Appendix W — SPSS Tutorial: Nonparametric Tests
This tutorial walks through each nonparametric procedure covered in Section 19.1–Section 19.10 using SPSS. Each section maps directly to the corresponding chapter section, follows the same dataset (core_session.sav), and uses the same examples and statistics reported in the chapter.
Open core_session.sav in SPSS. Verify that the following variables are present and correctly coded:
| Variable | Type | Values |
|---|---|---|
sex_category |
Nominal | 1 = Female, 2 = Male |
group |
Nominal | 1 = Control, 2 = Training |
time |
Ordinal | 1 = Pre, 2 = Mid, 3 = Post |
rpe_6_20 |
Scale | 6–20 |
strength_kg |
Scale | kg |
sprint_20m_s |
Scale | seconds |
function_0_100 |
Scale | 0–100 |
balance_errors_count |
Scale | count |
W.1 Part A: Chi-Square Tests
W.1.1 A1 — Goodness-of-Fit Test
Use this when you have one categorical variable and want to test whether the observed frequencies match a theoretical distribution (e.g., equal proportions).
Step 1: Open the dialog
Analyze → Nonparametric Tests → Legacy Dialogs → Chi-square…
Step 2: Specify the variable
Move sex_category into the Test Variable List box.
Step 3: Set expected values
Under Expected Values, leave All categories equal selected (this tests for a 50/50 split between females and males).
- If you had a non-equal expected distribution (e.g., 60% female), select Values and enter each expected frequency one at a time using the Add button.
Step 4: Run
Click OK.
Step 5: Read the output
SPSS produces two tables:
Expected and Observed Frequencies — shows the observed (N) and expected counts for each category. Verify that no expected count is below 5.
Test Statistics — reports Chi-Square, df, and Asymptotic Sig. (2-tailed). Record these for your APA write-up.
| Output value | Meaning |
|---|---|
| Chi-Square | The χ² test statistic |
| df | Degrees of freedom (k − 1) |
| Asymptotic Sig. (2-tailed) | The p-value |
For the sex distribution example, SPSS should report χ²(1) = 0.27, p = .607.
Step 6: Effect size
Cramér’s V for a goodness-of-fit test with two categories equals:
\[V = \sqrt{\frac{\chi^2}{n}}\]
SPSS does not report V for the goodness-of-fit test. Use the Statistical Calculators appendix to compute it from the χ² and N values in the output.
W.1.2 A2 — Test of Independence (Two Categorical Variables)

##############################

TASKS:
• a. Answer these questions from the SPSS tutorial above, marking your answers (i), (ii), (iii):
(i) Which dataset file does the tutorial use?
(ii) Which variable goes into the Test Variable List box for the goodness-of-fit test?
(iii) What p-value should SPSS report for the sex distribution example?
• b. Decide whether each statement agrees with the SPSS tutorial above. Answer yes or no, and quote the words that settle it, marking your answers (i), (ii), (iii).
(i) SPSS reports Cramér's V for the goodness-of-fit test.
(ii) You should check that no expected count falls below 5.
(iii) The chi-square dialog is opened through Analyze → Descriptive Statistics.
• c. Extend the SPSS tutorial on nonparametric tests, starting after its final heading.

PROVIDED DATA:
##############################

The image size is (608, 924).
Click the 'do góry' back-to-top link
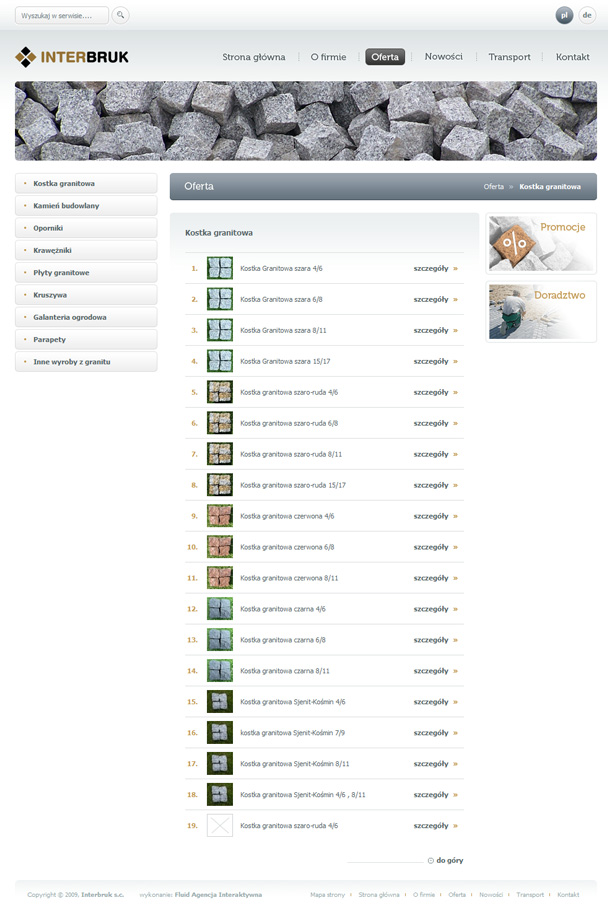(x=448, y=860)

##############################

YOUR WRITTEN ANSWERS:
• a.
(i) core_session.sav
(ii) sex_category
(iii) p = .607

• b.
(i) No: "SPSS does not report V for the goodness-of-fit test."
(ii) Yes: "Verify that no expected count is below 5."
(iii) No: "Analyze → Nonparametric Tests → Legacy Dialogs → Chi-square…"

• c.
Use this when you have two categorical variables and want to test whether they are associated (e.g., sex × group).
Step 1: Open the dialog
Analyze → Descriptive Statistics → Crosstabs…
Step 2: Assign variables
- Move
sex_categoryto the Row(s) box. - Move
groupto the Column(s) box.
Step 3: Request statistics
Click Statistics…, check Chi-square and Phi and Cramer’s V, then click Continue.
Step 4: Request expected counts
Click Cells…, check Expected under Counts, then click Continue.
Step 5: Run
Click OK.
Step 6: Read the output
Crosstabulation table — examine the expected counts column. All cells must have expected counts ≥ 5 for the chi-square approximation to be valid. If any cell is below 5, SPSS will warn you with a footnote; use Fisher’s exact test instead (available in the same output under “Fisher’s Exact Test” when the table is 2 × 2).
Chi-Square Tests table — use the Pearson Chi-Square row. Record:
| Output row | What to report |
|---|---|
| Pearson Chi-Square | χ²(df, N = …) = [Value], p = [Asymp. Sig.] |
| df | Degrees of freedom |
| Asymp. Sig. (2-tailed) | p-value |
Symmetric Measures table — record Phi (for 2 × 2 tables) or Cramer’s V (for larger tables) as the effect size.
For the sex × group example: χ²(1, N = 60) = 4.31, p = .038, φ = .268.
When any expected cell count is below 5, SPSS automatically prints Fisher’s exact test p-value in the Chi-Square Tests table (for 2 × 2 tables only). Report Fisher’s exact p instead of Pearson chi-square in those cases, and note in your write-up that Fisher’s exact test was used due to small expected frequencies.
W.2 Part B: Spearman Rank-Order Correlation
Step 1: Open the dialog
Analyze → Correlate → Bivariate…
Step 2: Select variables
Move strength_kg and sprint_20m_s (post-test values only — filter or select cases first if needed) to the Variables box.
Step 3: Select Spearman
Under Correlation Coefficients, uncheck Pearson and check Spearman. (You may keep Pearson checked if you wish to compare both.)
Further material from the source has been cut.